WHAT YOU WILL DO.
**1.** Answer these questions from the passage on Need for Closure and political ideology.
(a) According to Thórisdóttir and Jost, what does recalling threatening situations tend to do to participants' policy preferences?
(b) Among which group was the link between high NFC and favoring aggressive actions against other countries statistically significant?
(c) According to Converse, who shapes belief systems?
**2.** Carry on the passage on Need for Closure and political ideology from its last sentence.

GIVEN PASSAGE.
Thórisdóttir and Jost used experimental methods to discover that the recall of threatening situations tends to make participant policy preferences more conservative (2011, p. 794). What is more, this relationship is statistically mediated by the closed-mindedness facet of the Need for Closure scale, suggesting that some aspects of NFC motivate individuals to interpret threats as emotive prompts which necessitate actions intended to restore order and hierarchy (Thórisdóttir and Jost, 2011, p. 805).

De Zavala, Cislak and Wesolowska discovered that individuals with high NFC were significantly more likely to favour aggressive actions against other countries than those with low NFC. However, this relationship was only statistically significant among self-identified conservatives (2010, p. 529). Policy preferences, then, appear to emerge from an interaction between Need for Closure and a factor often confused with these preferences: political ideology.

The Social, Cultural Nature of Ideology

What, then, is the nature of political ideology? Too fluid to be meaningfully reduced to a set of policy preferences, the term requires a broader epistemological basis (Hibbing et al., 2014, pp. 42–43). Heywood describes ideology as ‘a veil of ingrained beliefs, opinions and assumptions’ which selectively filters raw sensory experience into a more palatable form of consciousness (2012, p. 2). This results in what Hoffman has described as the creative construction of the human experience, pieced together in a systematic, but nevertheless arbitrary, way by the brain’s sensory systems (2005, pp. 81, 85, 87). As a result, ideologies become self-perpetuating: individuals become more attentive to information that reinforces their existing opinions (Heywood, 2012, p. 12).

Ideologies or ‘belief systems’ are so cohesive, Philip Converse claims, because they are shaped by elites, shared through communication, and instilled in people to varying extents over time (1964, p. 9). They are social rather than individual structures; generally, individuals refer to their social group for opinion-forming guidance in preference to their own logic (Converse, 1964, pp. 14–15, 17).

DATA.

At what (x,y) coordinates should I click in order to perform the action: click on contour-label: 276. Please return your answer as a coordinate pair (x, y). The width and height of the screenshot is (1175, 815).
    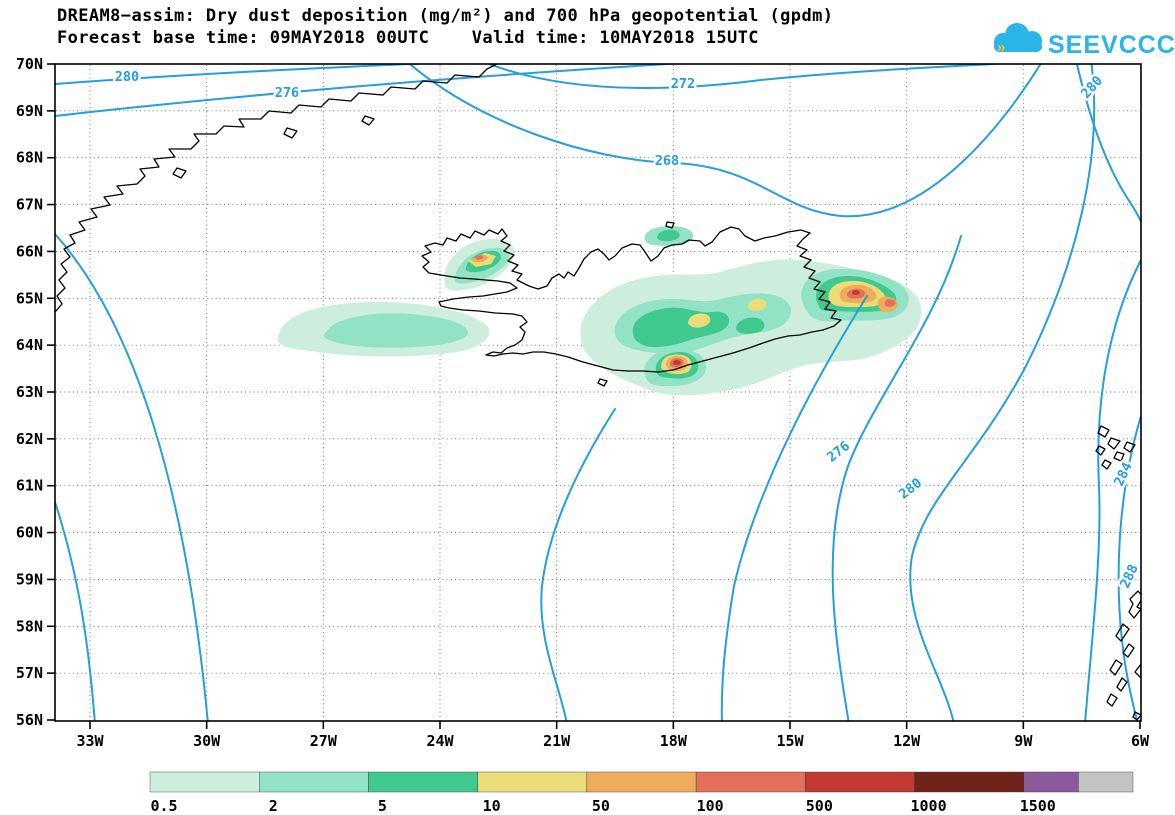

ANSWER SECTION.
**1.**
(a) It tends to make them more conservative.
(b) Self-identified conservatives.
(c) Elites.

**2.**
Social anthropologists have for many years studied concepts very similar to that of ideology beneath a broader and more general label: culture (DeNora, 2014, p. 67; Bloch, 2003, p. 293). The idea of ‘culture’ has rarely been precisely operationalised, but an examination of the anthropological literature suggests that cultures can be seen broadly as a Conversian belief systems of intercorrelated beliefs and opinions, as ‘standardised’ versions of individual outlooks which cause people of the same culture to have more similar views to one another than would be expected by chance alone (Bateson, 2005, p. 42; Sperber, 2005, p. 311; Barnard and Spencer, 2003, p. 136). Social networks, as a source of cultural material which may be used by individuals to explain their experiences, are critical sources of meaning, political and otherwise (Benedict, 2005, p. 77). Just as Converse discovered, the content of these social beliefs is disproportionately influenced by elders, experts and elites (Keesing, 2005, pp. 260, 262), but in their implications they affect everyone. Because there are so many ideas available to choose from, different social groups with different elites develop very different cultures (DeNora, 2014, p. 87; Williams, 2000, p. 15).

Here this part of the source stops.